What is OWview?
OWview turns the Excel report written by a UL OpenWind energy capture run into an interactive
dashboard: project totals and the loss cascade, per-site and per-turbine yields, the layout map, power
and thrust curves, and the met-mast wind climates used in the run. Load the .xlsx to view it.
Your data never leaves your machine
The file is parsed and plotted entirely in the browser. Nothing is uploaded and no server receives the file. The layout map plots turbines in the report's own projected coordinates, so no map-tile requests are made that could reveal the site location. OWview is open source on GitHub.
Getting the report out of OpenWind
Run an energy capture in OpenWind and save the report it writes as an Excel workbook. Drop that file anywhere on the OWview page, or use Load file. If the workbook contains several sheets (one per scenario or layout), a scenario picker appears in the navigation bar.
What OWview reads
- Report header: OpenWind version, projection and EPSG code, time zone, and report date.

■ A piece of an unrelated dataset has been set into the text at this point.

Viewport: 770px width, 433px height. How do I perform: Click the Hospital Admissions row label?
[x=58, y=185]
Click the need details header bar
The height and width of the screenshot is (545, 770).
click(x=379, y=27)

- Project totals: ideal, theoretical gross, gross, and net energy, plus capacity factor and topographic and array efficiency. The energy cascade chart is derived from these values; the wake-loss step is reconstructed from the per-turbine Array Yield column.
- Settings & losses: the energy capture parameters, the global loss list, and the wake and induction model settings. Values of
0orOffare dimmed so active settings are easier to find. - Sites: the per-site summary blocks, plus any enabled external site layers (neighbouring farms) included in the run.
- Turbines: the full per-turbine table, including coordinates, yields, efficiencies, turbulence intensity, and per-turbine losses. The on-screen table shows a selected set of columns; the CSV export contains every column OpenWind wrote.
- Turbine types: specifications and the power and thrust curves. Where a curve is tabulated for several air densities, the column closest to 1.225 kg/m³ is plotted.
- Met masts: the frequency (TAB-style) tables shown as a wind rose and joint-probability heatmap, turbulence intensity versus wind speed, and the per-sector Weibull fits.
The parser is tolerant of malformed input: unrecognised blocks are skipped, and OpenWind's placeholder
values (-999, N/A, and overflow values such as 3.3e+36) are
treated as blanks rather than plotted.
Exports
- Turbines CSV: every column of the per-turbine table, for all sites.
- Full JSON: the complete parsed model (totals, settings, sites, turbines, curves, and mast tables), suitable for scripting.
- Layout PNG: the turbine map on a white background, for use in reports or slides.
Sibling tool
For WAsP observed wind climates, windtab
provides the same analysis for .tab files: wind rose, Weibull fits, and joint-probability heatmap, in the browser.